Public education loses battle in funding war, Kingman educators upset

The Arizona Supreme Court ruled Aug. 29 that the Invest in Ed tax initiative would not be on the ballot in November. Teachers in Kingman were on the front lines of the #RedforEd movement and aren’t too happy with the court’s ruling. (Daily Miner file photos)

The Arizona Supreme Court ruled Aug. 29 that the Invest in Ed tax initiative would not be on the ballot in November. Teachers in Kingman were on the front lines of the #RedforEd movement and aren’t too happy with the court’s ruling. (Daily Miner file photos)

Since March, educators from Kingman Unified School District and Kingman Academy of Learning have been out in full force wearing red, standing outside of their schools with signs saying “Walking today for your children’s tomorrow.” They have been a sea of red on Stockton Hill Road, and have even gone to the Arizona Capitol to rally for educations’ better tomorrow.

During the #RedforEd movement, the Invest in Ed tax initiative, Proposition 207, was born. The tax initiative would have increased the tax rate for those who earn more than $250,000 a year.

The proposition was struck from the ballot Aug. 29 by the Arizona Supreme Court for not providing petition signers all the information. Some information left out was that the initiative would do more than just raise taxes. Chief Justice Scott Bales concluded the proposition would create “confusion or unfairness.”

Educators in Kingman have been on the front lines since Day 1 hoping to receive more funding for their classrooms.

Susan Collins, a music specialist at Manzanita Elementary School, had a combination of feelings when she heard the news about the initiative being knocked off the November ballot.

“I’m sad for the students and teachers who will continue to persevere in severely underfunded classrooms,” she said.

Other teachers like Tyler Griesbach, a music teacher at Black Mountain School, said since they can’t have additional funding on the table, they must make sure what they do have stays in public schools.

“Voting ‘No’ on Prop 305 is a way to ensure that public school funds stay at public schools rather than privates schools,” Griesbach said.

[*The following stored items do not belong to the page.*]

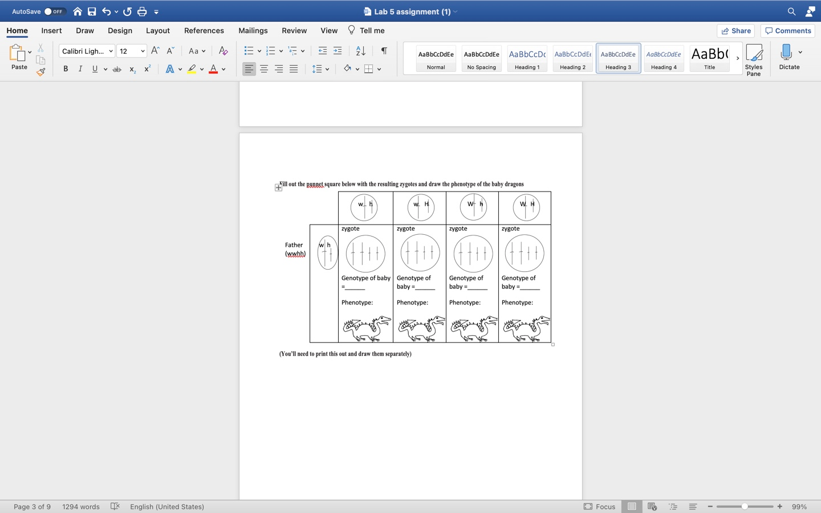The height and width of the screenshot is (513, 821).
Task: Open the Format Painter
Action: [x=40, y=72]
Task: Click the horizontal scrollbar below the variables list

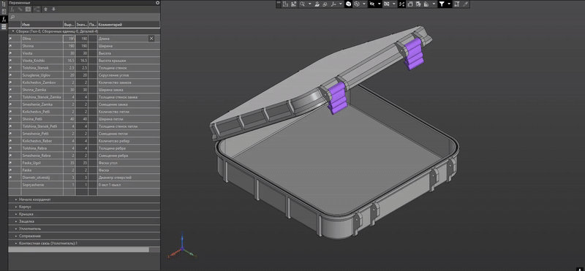Action: [x=78, y=250]
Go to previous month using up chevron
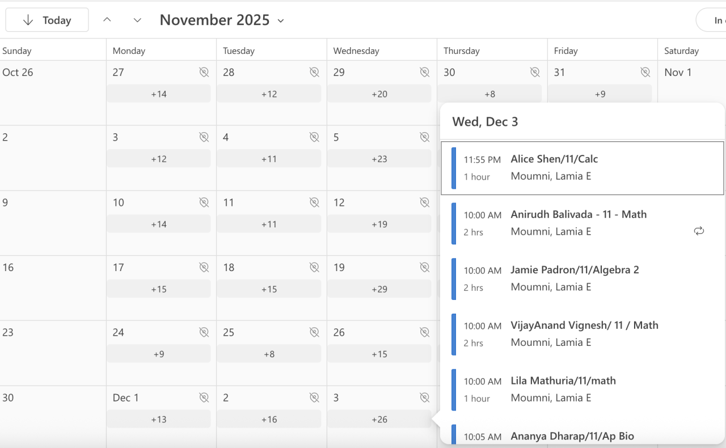The image size is (726, 448). tap(107, 20)
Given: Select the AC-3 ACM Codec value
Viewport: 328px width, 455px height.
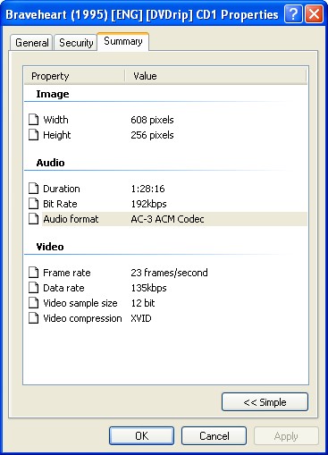Looking at the screenshot, I should click(x=167, y=219).
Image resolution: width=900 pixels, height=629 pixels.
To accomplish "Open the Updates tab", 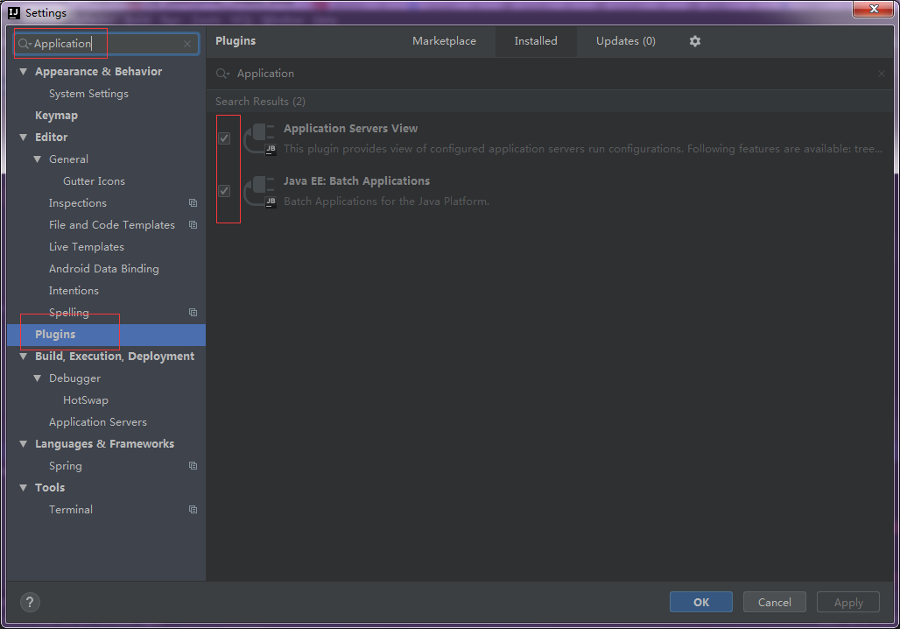I will (x=624, y=40).
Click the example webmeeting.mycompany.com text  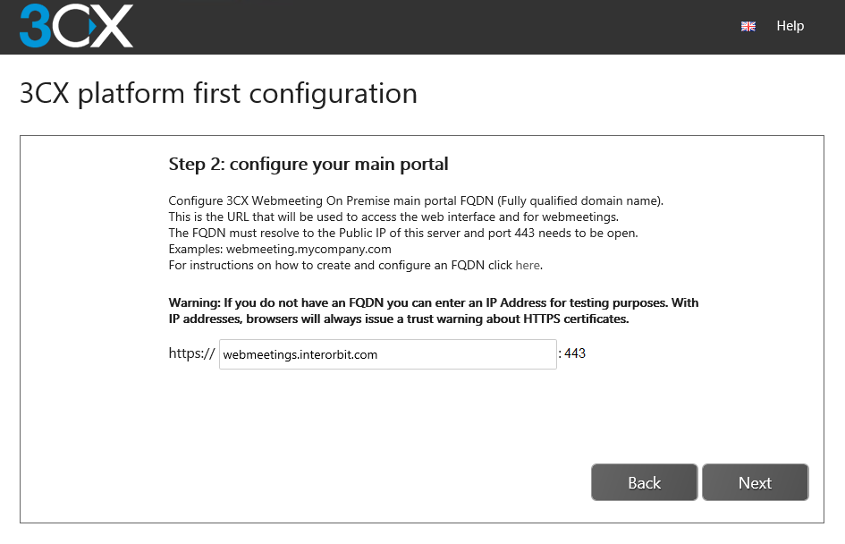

Proposition 305 is an Empowerment Scholarship Account that allows parents or guardians of students with disabilities to sign a contract to withdraw their student from the public school system. Instead, they will receive an ESA that would be spent in private education, homeschooling, or any other form of education that’s not public.

A “No” vote would repeal the expansion of the ESA program available to all public school students eligible.

J’aime Morgaine, Arizona State Senate candidate for District 5 is pro-education and was down in Tempe Saturday joining other Arizona educators that are willing to make a change for education.

“It’s a heinous thing that the Supreme Court did. It doesn’t matter about the party, we need to have legislatures that will support public education,” Morgaine said.

Although, not everyone in Kingman is upset about the tax initiative not passing. Laurence Schiff, chairman for the Mohave County Republican Central Committee emailed the Daily Miner about the “spectacular news.”

“This is fabulous news, as in my judgment the real aim of this proposition was to pump up the Democrat turnout in November, the better to elect a Democrat to the Senate and to change the makeup of our legislature,” he wrote.

Collins said she feels like she is fighting in the Continental Army. She said she will support pro-public education candidates and work to get them elected in November.

“We have lost a strategic battle in the war to save public education, but we are not defeated,” she said. “We will carry on, we will continue to fight.”